* _ACTION ITEM_
From the entries below, copy out every line with "computer" in it.

Stored data
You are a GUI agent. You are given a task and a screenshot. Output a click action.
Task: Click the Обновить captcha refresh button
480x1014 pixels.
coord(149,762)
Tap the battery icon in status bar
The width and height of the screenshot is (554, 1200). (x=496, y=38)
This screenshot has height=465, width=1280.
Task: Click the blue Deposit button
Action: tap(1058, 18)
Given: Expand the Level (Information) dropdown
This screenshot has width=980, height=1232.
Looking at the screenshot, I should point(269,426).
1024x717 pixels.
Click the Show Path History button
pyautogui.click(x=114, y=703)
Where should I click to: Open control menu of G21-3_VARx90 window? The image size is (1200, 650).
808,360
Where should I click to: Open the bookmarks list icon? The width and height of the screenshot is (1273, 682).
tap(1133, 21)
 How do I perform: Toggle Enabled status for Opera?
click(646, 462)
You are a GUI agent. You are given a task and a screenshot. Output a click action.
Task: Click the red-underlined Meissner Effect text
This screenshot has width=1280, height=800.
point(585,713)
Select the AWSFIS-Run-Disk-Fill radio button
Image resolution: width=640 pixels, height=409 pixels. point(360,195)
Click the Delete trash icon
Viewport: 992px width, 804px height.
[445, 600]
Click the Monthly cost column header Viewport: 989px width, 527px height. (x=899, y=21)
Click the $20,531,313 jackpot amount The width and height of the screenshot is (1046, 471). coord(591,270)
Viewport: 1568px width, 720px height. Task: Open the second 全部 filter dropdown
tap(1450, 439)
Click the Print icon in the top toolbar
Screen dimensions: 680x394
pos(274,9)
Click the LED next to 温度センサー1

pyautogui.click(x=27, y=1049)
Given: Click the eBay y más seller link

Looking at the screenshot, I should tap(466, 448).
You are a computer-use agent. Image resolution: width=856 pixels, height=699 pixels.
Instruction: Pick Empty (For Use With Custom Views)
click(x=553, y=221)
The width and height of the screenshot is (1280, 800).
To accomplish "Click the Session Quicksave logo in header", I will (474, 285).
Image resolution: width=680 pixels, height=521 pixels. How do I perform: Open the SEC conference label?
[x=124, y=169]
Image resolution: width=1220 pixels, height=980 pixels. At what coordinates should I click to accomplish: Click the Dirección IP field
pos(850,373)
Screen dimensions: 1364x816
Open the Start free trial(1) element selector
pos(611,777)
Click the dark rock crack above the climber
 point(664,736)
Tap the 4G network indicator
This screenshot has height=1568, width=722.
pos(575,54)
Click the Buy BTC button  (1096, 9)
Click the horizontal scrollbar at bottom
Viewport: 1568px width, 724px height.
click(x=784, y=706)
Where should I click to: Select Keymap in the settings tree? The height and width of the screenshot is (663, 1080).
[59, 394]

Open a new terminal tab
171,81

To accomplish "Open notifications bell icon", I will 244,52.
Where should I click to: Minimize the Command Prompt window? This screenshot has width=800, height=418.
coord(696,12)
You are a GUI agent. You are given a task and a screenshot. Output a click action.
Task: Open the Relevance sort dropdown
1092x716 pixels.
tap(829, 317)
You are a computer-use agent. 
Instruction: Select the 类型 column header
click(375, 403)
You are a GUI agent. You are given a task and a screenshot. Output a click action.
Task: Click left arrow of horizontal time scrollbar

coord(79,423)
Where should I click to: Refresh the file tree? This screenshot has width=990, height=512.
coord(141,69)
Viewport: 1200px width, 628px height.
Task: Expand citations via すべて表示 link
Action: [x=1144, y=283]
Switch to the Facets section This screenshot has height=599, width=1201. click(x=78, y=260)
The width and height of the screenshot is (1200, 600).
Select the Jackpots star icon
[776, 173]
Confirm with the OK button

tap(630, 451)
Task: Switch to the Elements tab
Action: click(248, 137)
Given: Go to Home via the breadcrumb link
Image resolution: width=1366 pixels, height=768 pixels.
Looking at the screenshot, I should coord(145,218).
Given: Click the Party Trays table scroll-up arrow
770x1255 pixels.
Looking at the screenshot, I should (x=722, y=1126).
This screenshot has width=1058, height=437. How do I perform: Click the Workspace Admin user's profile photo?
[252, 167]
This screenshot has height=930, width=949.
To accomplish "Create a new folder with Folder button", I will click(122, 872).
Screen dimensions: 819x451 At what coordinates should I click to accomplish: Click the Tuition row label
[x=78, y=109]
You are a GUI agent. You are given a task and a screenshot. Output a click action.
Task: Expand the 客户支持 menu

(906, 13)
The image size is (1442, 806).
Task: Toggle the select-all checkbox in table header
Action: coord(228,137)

* _RESPONSE TO THIS EXERCISE_
You are a computer-use agent. Image resolution: width=856 pixels, height=699 pixels.
You are a computer-use agent. 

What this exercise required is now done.